- **Your instructions**
Please express the material in the part that opens with the line containing "351x271 pixels. At" and closes with the line containing "point(488,108)" as a two-column CSV with the headers input and output. Give one row per input and its output, wrap each field in quotation marks and replace any line breaks with spaces.

(Items in a dataset)

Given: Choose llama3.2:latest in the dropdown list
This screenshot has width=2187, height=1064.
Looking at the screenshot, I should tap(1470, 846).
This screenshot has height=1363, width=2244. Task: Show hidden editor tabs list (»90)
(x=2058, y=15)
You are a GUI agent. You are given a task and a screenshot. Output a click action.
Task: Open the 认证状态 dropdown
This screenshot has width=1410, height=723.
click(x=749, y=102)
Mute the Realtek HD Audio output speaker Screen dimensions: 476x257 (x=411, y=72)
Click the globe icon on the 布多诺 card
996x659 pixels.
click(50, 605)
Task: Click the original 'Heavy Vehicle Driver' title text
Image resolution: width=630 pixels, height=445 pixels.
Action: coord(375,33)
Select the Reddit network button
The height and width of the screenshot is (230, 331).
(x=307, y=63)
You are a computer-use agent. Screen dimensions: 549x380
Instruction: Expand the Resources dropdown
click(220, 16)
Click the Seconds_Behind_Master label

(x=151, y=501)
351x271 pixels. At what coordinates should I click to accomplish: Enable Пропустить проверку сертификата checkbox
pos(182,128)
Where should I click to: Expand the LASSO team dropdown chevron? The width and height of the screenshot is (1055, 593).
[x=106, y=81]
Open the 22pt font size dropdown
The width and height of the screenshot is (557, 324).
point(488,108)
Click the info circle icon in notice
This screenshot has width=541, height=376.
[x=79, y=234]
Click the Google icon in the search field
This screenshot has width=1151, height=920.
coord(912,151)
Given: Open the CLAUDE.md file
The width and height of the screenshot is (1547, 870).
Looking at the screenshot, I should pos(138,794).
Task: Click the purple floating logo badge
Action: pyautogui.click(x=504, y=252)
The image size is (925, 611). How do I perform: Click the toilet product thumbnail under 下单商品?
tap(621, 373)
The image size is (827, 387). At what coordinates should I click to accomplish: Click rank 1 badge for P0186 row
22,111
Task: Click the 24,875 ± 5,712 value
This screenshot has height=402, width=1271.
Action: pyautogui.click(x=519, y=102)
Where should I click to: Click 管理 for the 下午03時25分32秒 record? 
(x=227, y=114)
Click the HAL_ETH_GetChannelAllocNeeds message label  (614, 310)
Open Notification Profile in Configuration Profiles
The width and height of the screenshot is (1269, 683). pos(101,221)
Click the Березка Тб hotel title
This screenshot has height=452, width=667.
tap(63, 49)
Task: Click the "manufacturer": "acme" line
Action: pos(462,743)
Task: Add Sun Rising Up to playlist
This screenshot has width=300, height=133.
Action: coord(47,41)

- **Response to the task**
input,output
"351x271 pixels. At what coordinates should I click to accomplish: Enable Пропустить проверку сертификата checkbox","pos(182,128)"
"Where should I click to: Expand the LASSO team dropdown chevron? The width and height of the screenshot is (1055, 593).","[x=106, y=81]"
"Open the 22pt font size dropdown The width and height of the screenshot is (557, 324).","point(488,108)"